Perchlorate, a hazardous pollutant, is mainly found in untreated wastewater from urban and industrial sites and unregulated surface and groundwater sources. Effective monitoring of perchlorate in water is essential to mitigate its potential harmful effects. Microfluidic systems are evolving as promising technologies for detecting chemical contaminants in water due to their ability to enable rapid analysis with minimal consumption of reagents and samples. The integration of paper-based microfluidic devices with digital imaging has garnered enormous attention from the perspective of developing portable analytical techniques. Nevertheless, there is a need for further exploration to fully realize the potential of these systems. This study aimed to develop and evaluate the performance of a microfluidic paper-based device for measuring perchlorate levels in water samples. Smartphone-based digital imaging was integrated with microfluidic paper-based analytical device to establish a reliable colorimetric method for detecting perchlorate contamination. The results demonstrated successful quantitative estimation of perchlorate levels in water samples using a colorimetric assay based on the methylene blue-perchlorate reaction.
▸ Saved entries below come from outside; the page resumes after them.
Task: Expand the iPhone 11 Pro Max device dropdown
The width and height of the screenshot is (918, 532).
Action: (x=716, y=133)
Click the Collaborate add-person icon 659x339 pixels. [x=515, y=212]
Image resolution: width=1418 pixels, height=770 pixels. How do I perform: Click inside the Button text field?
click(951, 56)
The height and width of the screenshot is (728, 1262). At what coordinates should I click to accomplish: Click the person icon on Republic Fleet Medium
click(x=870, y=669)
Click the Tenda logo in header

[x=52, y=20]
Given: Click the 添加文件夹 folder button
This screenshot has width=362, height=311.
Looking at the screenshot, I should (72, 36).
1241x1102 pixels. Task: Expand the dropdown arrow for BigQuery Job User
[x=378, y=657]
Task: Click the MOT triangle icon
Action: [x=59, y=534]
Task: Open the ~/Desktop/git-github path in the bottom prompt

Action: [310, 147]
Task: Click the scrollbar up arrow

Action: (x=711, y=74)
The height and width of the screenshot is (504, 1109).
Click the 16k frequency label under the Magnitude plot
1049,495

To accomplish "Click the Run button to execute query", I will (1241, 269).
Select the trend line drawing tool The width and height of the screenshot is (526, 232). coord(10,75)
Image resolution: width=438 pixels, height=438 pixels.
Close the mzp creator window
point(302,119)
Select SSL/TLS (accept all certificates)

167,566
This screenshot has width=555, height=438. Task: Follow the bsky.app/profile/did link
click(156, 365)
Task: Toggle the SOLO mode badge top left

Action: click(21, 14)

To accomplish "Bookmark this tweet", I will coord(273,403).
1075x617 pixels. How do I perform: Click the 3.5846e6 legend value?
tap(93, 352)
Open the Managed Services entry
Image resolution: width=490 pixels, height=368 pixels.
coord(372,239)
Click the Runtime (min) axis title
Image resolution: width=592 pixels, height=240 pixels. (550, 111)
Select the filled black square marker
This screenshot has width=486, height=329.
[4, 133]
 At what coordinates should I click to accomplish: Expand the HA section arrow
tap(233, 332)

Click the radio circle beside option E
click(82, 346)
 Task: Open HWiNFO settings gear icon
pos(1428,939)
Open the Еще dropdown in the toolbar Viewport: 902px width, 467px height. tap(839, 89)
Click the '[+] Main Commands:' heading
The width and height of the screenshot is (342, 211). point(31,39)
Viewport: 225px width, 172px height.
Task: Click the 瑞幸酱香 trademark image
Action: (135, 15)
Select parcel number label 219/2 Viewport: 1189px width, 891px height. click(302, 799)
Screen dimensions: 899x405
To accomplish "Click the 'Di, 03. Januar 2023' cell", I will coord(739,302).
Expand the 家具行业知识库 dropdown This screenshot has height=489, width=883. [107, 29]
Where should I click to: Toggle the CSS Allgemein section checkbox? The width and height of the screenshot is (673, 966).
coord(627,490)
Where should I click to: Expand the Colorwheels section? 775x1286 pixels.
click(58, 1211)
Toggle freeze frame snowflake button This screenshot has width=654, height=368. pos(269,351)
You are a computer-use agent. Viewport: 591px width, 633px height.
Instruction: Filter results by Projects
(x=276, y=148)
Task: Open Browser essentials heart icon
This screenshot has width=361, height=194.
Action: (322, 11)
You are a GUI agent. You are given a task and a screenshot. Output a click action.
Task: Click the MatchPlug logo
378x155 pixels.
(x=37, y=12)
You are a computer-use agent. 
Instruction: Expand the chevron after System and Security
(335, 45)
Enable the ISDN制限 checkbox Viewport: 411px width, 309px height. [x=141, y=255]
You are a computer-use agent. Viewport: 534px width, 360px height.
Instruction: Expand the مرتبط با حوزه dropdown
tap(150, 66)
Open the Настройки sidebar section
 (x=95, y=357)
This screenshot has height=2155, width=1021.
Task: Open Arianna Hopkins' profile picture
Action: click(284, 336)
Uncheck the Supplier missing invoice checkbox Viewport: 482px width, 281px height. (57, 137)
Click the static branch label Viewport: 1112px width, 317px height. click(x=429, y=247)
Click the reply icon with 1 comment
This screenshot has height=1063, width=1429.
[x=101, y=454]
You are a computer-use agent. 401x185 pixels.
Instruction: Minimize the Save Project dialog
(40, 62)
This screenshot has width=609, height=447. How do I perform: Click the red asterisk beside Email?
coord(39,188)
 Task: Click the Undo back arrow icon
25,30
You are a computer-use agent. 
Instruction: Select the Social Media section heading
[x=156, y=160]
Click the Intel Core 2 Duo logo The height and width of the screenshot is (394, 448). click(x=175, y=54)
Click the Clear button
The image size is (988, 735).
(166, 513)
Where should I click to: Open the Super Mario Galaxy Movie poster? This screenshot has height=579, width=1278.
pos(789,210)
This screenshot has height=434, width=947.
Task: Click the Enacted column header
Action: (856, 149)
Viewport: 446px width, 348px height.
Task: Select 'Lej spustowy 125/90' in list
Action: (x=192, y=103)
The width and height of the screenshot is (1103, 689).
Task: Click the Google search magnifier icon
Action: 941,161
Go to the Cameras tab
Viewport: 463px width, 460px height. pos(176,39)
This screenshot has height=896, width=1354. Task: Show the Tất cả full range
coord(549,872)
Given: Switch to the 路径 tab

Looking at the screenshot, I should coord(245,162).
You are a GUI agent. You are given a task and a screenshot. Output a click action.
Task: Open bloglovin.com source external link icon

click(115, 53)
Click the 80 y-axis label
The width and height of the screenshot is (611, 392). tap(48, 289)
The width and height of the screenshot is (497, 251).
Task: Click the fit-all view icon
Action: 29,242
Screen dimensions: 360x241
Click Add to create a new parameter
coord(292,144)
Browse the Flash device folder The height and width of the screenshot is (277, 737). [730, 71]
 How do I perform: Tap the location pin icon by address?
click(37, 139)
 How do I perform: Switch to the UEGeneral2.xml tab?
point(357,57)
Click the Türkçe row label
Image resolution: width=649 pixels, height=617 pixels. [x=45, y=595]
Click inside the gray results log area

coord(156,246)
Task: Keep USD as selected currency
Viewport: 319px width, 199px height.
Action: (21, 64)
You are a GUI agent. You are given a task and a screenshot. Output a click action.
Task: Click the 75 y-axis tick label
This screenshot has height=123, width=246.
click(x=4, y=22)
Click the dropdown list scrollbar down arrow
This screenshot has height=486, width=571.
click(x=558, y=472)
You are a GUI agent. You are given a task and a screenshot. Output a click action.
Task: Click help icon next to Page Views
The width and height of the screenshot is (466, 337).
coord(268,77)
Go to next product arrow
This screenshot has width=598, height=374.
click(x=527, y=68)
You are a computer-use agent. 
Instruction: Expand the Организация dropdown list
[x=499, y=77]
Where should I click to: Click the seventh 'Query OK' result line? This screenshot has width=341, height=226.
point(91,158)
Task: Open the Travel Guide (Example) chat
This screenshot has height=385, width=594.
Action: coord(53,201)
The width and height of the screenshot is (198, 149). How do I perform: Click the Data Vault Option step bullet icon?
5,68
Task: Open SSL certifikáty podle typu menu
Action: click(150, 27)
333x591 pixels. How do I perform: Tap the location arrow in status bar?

Real-time, on-site colorimetric data were collected using a digital smartphone, and image processing methods were used to detect the occurrence of perchlorate in water samples from digital images. The developed approach yielded a broad linear response ranging from 4 to 12 mu g/L (R-2 = 0.97) for perchlorate detection, with a limit of detection of 3.41 mu g/L and a limit of quantification of 10.34 mu g/L. The findings underscore the effectiveness of colorimetric analysis and digital imaging for paper-based analytical devices. The limitations of this method include the capability to detect only a single analyte and the requirement for additional steps in image processing to obtain analytical results. Future developments should focus on designing devices for simultaneous detection of multiple contaminants and exploring automated methods of image analysis.